The whole listing should be retyped word for word, apart from the pictures it holds.

▬▬▬

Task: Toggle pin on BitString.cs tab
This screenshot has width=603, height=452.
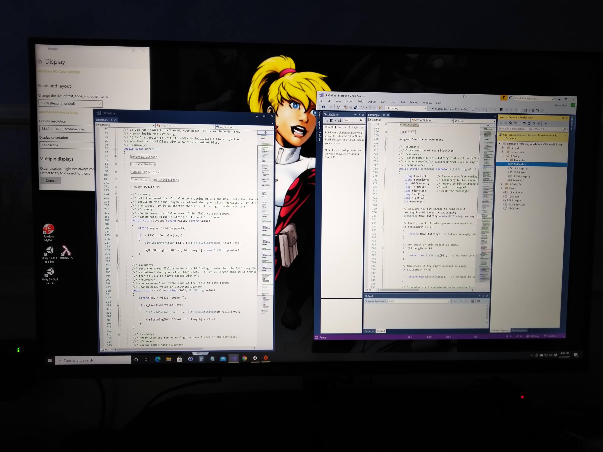Action: pyautogui.click(x=384, y=115)
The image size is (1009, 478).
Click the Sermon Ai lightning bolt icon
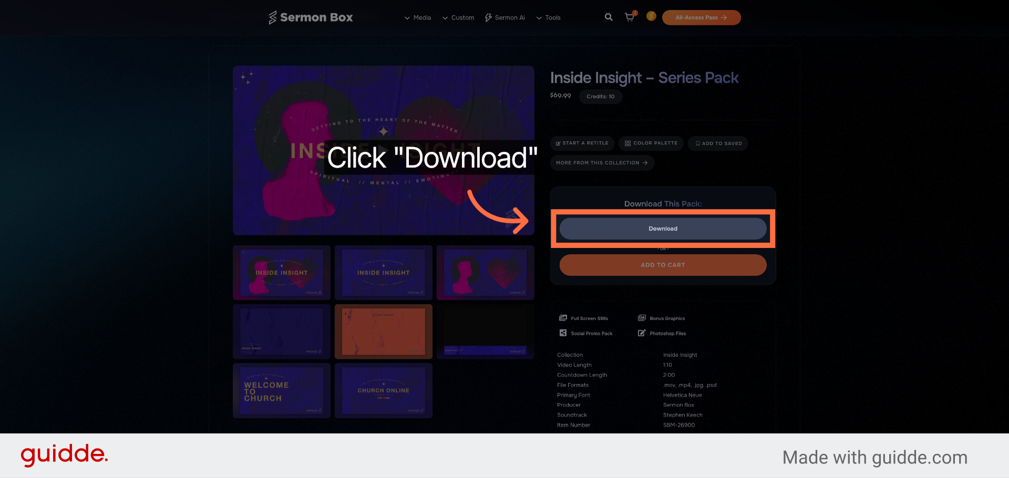click(x=487, y=17)
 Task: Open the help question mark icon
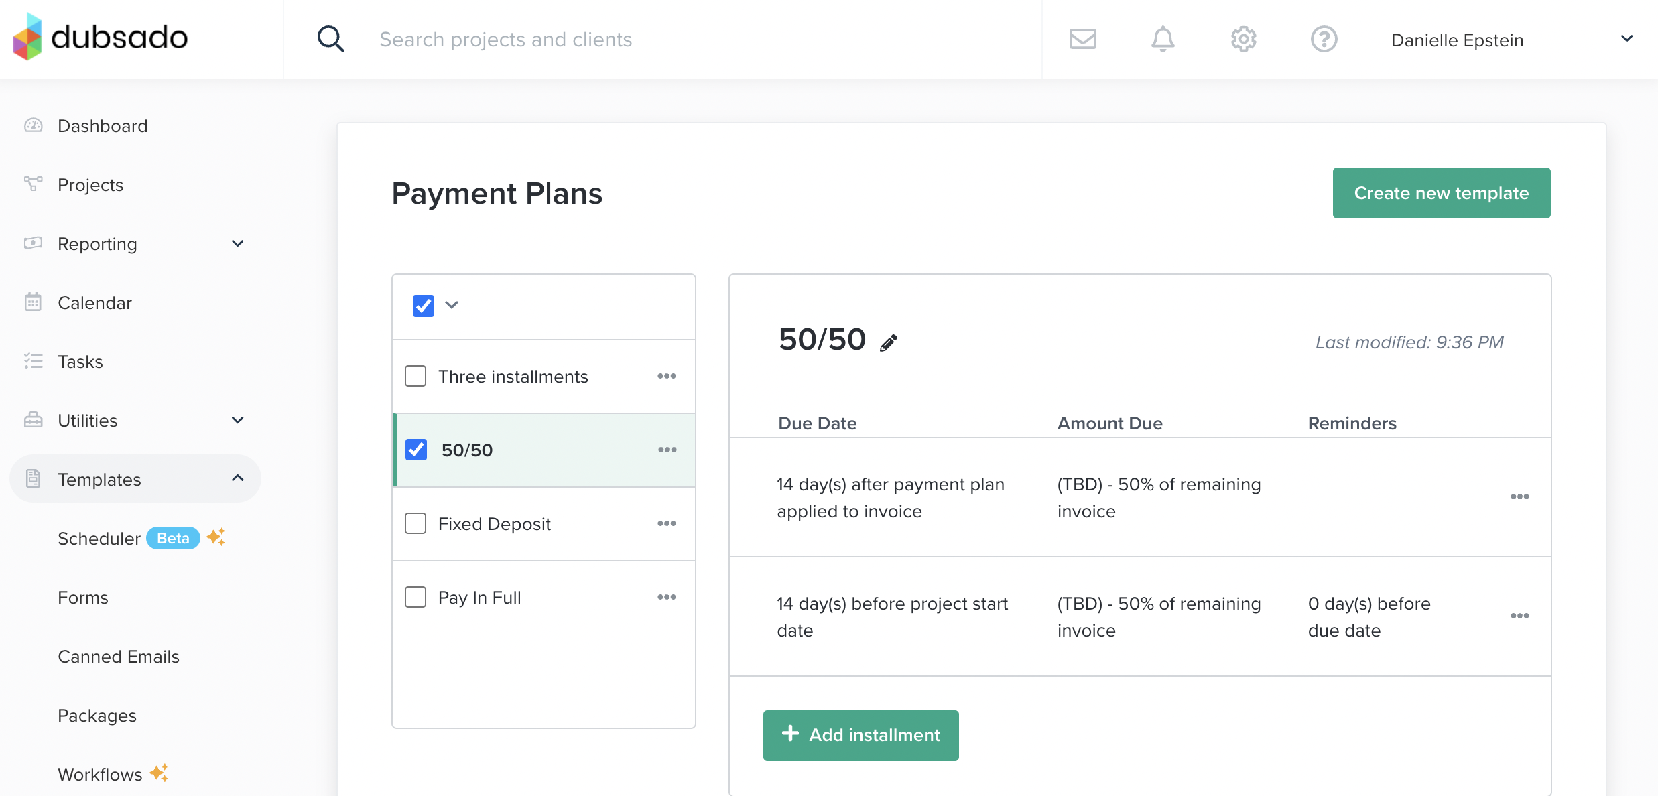pos(1324,40)
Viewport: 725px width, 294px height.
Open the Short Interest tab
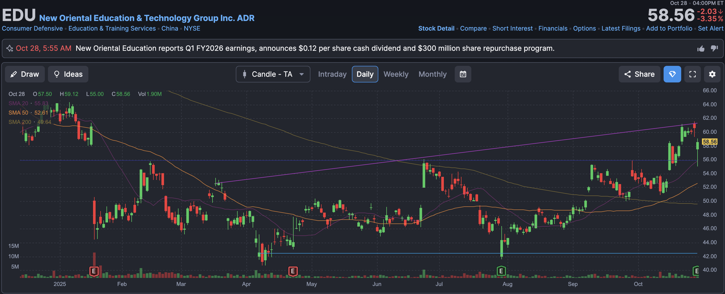click(x=512, y=28)
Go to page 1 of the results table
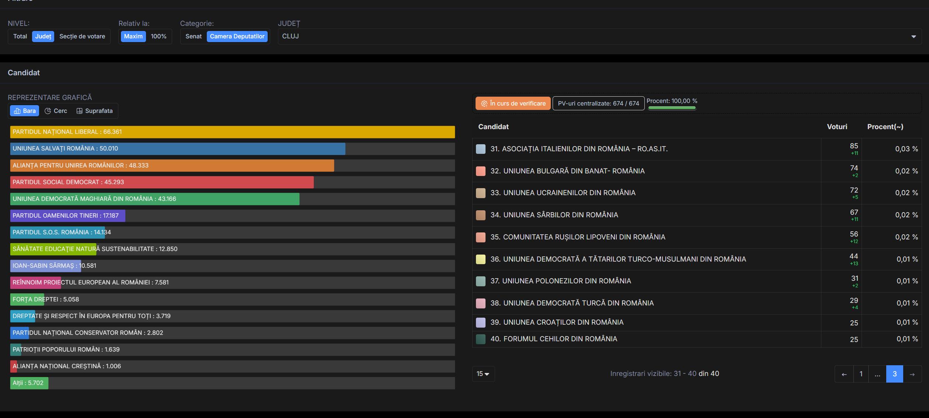Image resolution: width=929 pixels, height=418 pixels. pyautogui.click(x=861, y=374)
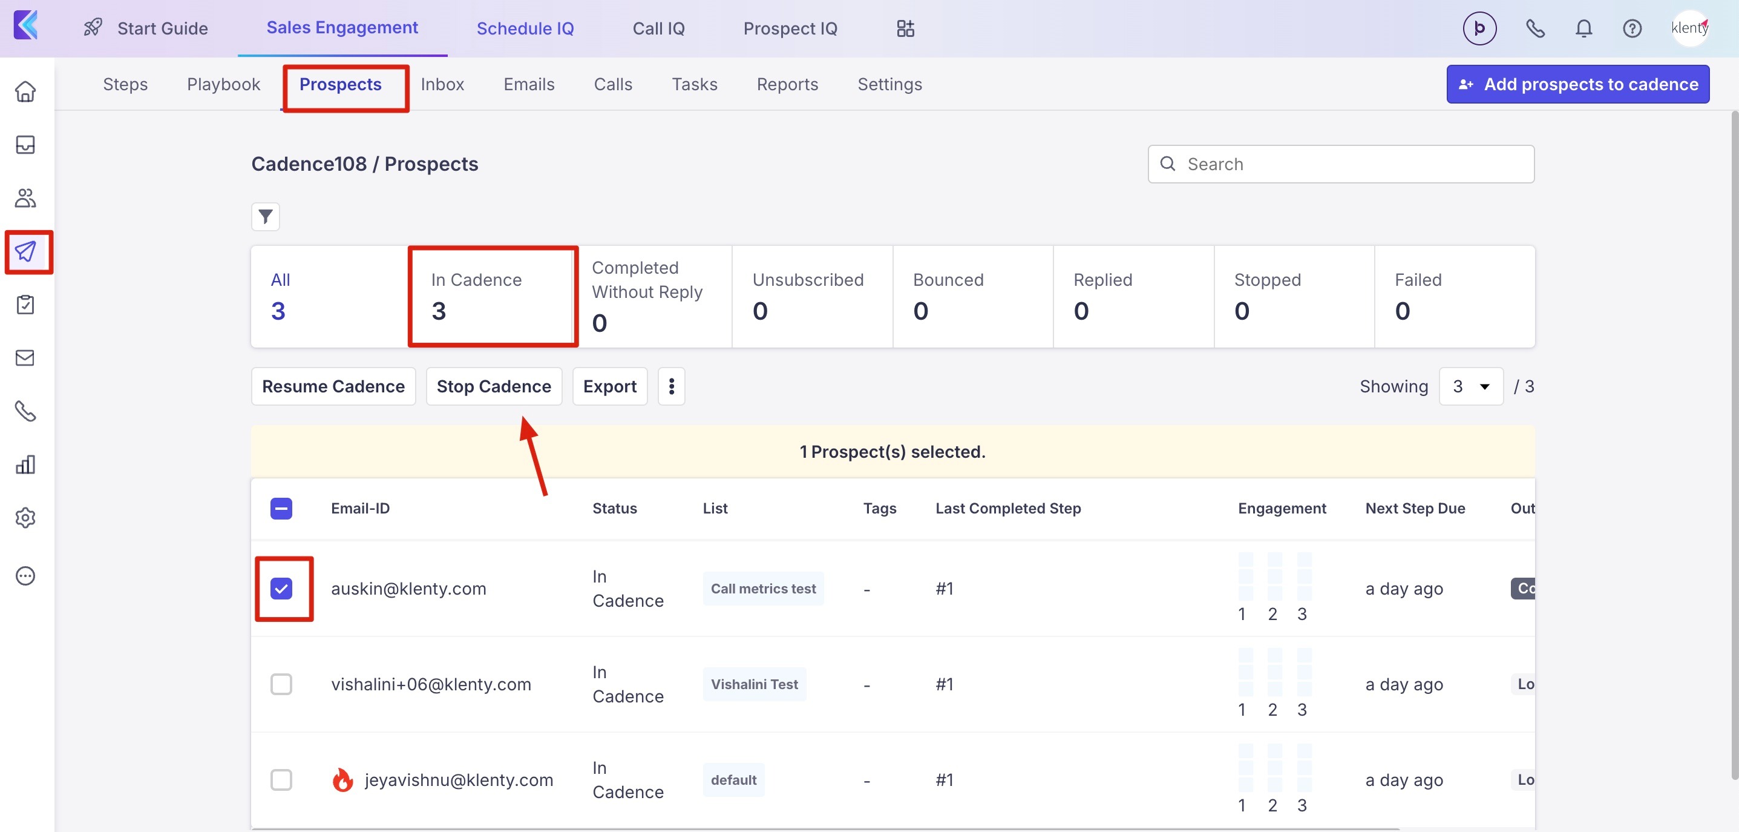Open the prospect filter funnel icon
This screenshot has width=1739, height=832.
pos(265,217)
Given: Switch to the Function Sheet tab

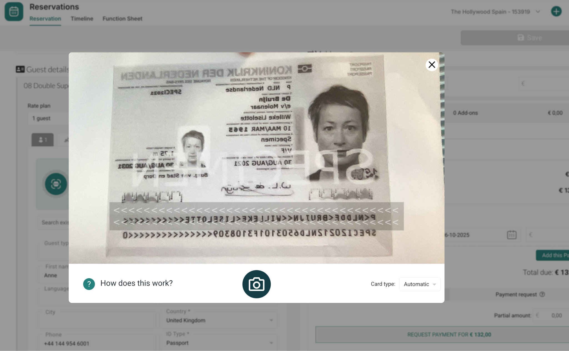Looking at the screenshot, I should pos(122,19).
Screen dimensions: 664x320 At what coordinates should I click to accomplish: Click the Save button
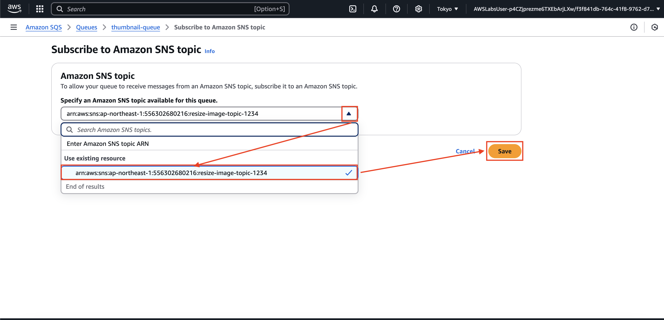click(x=504, y=151)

▬▬▬

**WRITTEN SOLUTION:**
Task: Toggle pin on BitString.cs tab
This screenshot has width=603, height=452.
Action: pyautogui.click(x=384, y=115)
The image size is (1009, 478).
Click the Sermon Ai lightning bolt icon
click(x=487, y=17)
 Task: Open the help question mark icon
pos(1324,40)
Viewport: 725px width, 294px height.
Open the Short Interest tab
click(x=512, y=28)
Go to page 1 of the results table
Image resolution: width=929 pixels, height=418 pixels. pyautogui.click(x=861, y=374)
Open the prospect filter funnel icon
This screenshot has width=1739, height=832.
pos(265,217)
Given: Switch to the Function Sheet tab

Looking at the screenshot, I should pos(122,19).
Screen dimensions: 664x320 At what coordinates should I click to accomplish: Click the Save button
click(x=504, y=151)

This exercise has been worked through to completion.